Known for its hair-raising thrill rides, Cedar Fair LP found a new way this week to scare some of its investors: spending $1.24 billion on five amusement parks and arranging to borrow up to $2 billion.
"They took a tremendous risk," Doug Schaller, head of Schaller Investments, of Winston Salem, N.C., said of the Sandusky company's decision to buy Paramount Parks Inc.
"I think they mortgaged the company to buy Paramount," said Mr. Schaller, who said he unloaded his Cedar Fair shares a day after Monday's announcement of the acquisition.
Other analysts said they haven't finished evaluating the deal.
Stacy Frole, head of Cedar Fair investor relations, said the company's intentions are to borrow $1.75 billion to $1.8 billion, which will be used to buy Paramount, pay shareholder dividends, and maintain operations until 2009, when, it believes, it will maximize profits from the new parks.
But that still will leave Cedar Fair with more than three times its current debt - $545 million at the end of the first quarter. Ms. Frole said $325 million is in term debt, the rest in revolving credit. The company has no bonds or notes sold to the public.
By comparison, chief rival Six Flags Inc. has over $2 billion in debt and, struggling with that and declining revenues, is attempting to sell properties.
How Cedar Fair will handle $1.8 billion is unclear, but analyst Robert Routh, of Jefferies & Co., said, "I seriously doubt they'll want to keep that much debt on their balance sheet."
Ms. Frole said the firm is considering its options, but could offset the debt by issuing new shares or public bonds or notes.
But analysts don't expect more stock to be issued, and because the company has never sold debt to the public, it has no debt rating. A sale of debt to the public could be risky and bring high interest rates for the company.

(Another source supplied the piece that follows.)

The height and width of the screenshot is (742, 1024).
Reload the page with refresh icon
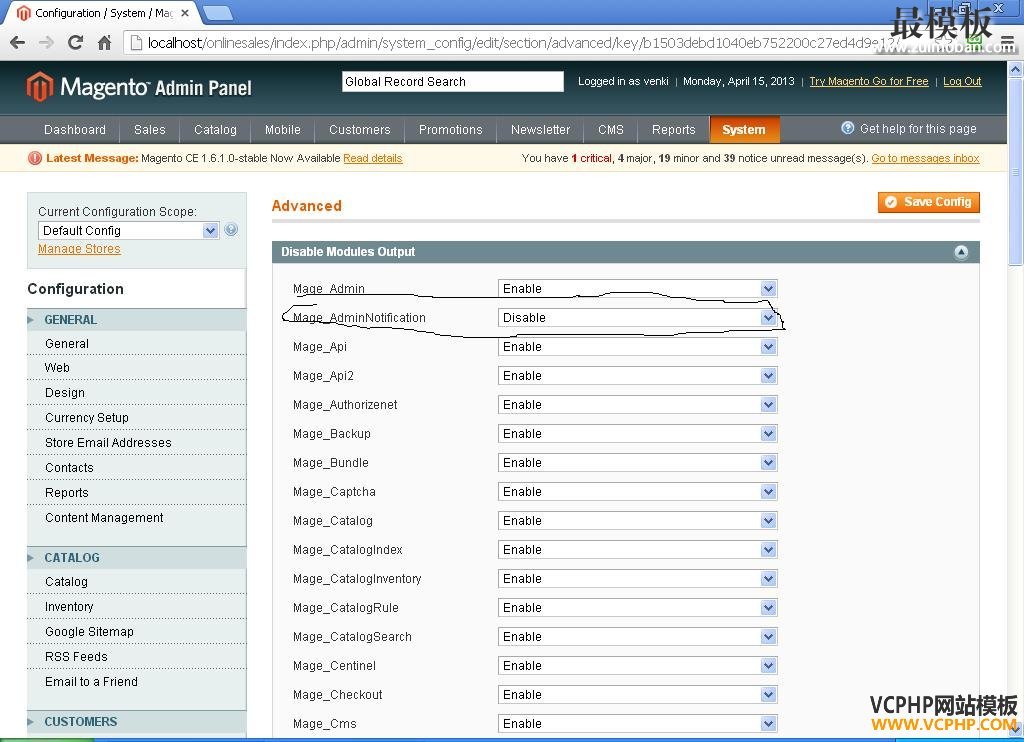(x=75, y=42)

"It's not going to be 'A' rated, but this isn't going to be a junk bond issue, either," said Rick Munarriz, an analyst with the Motley Fool online investment service.

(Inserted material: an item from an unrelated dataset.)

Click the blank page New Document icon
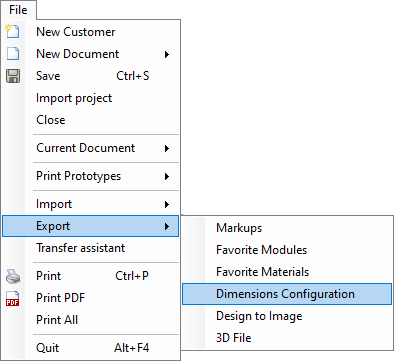Screen dimensions: 394x361 (x=13, y=54)
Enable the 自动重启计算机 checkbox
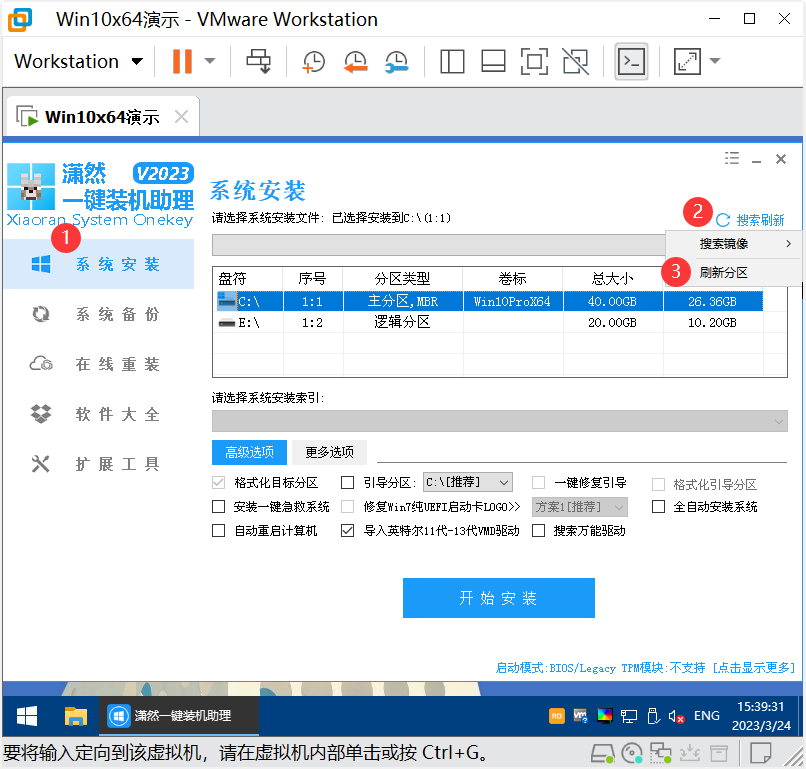This screenshot has height=769, width=806. pos(219,531)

If the company borrows money and keeps its regular term debt, it would incur a lot of interest expenses, which would be compounded by the need to pay its quarterly dividend as well as pour money into rides and park improvements, Mr. Schaller said.

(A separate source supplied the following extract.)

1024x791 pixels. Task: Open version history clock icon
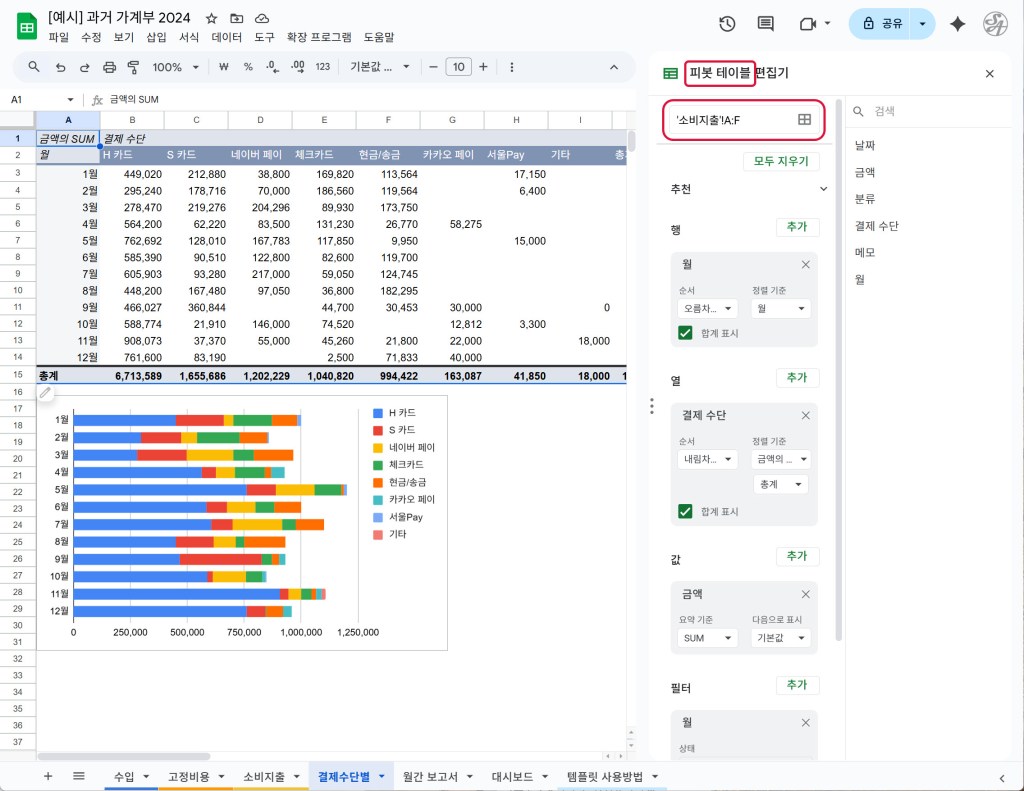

Mr. Munarriz, however, said the total debt isn't extraordinary for a firm that, after the Paramount purchase, would have nearly $1 billion in annual revenues.
"I'm not concerned with them choking on the debt," he said. "My only concern is it's a bad time to be getting in that much debt with interest rates rising."
The new debt likely will bring interest payments to $130 million, an amount that the firm can handle, especially if it can increase revenues from the Paramount parks, Mr. Munarriz said.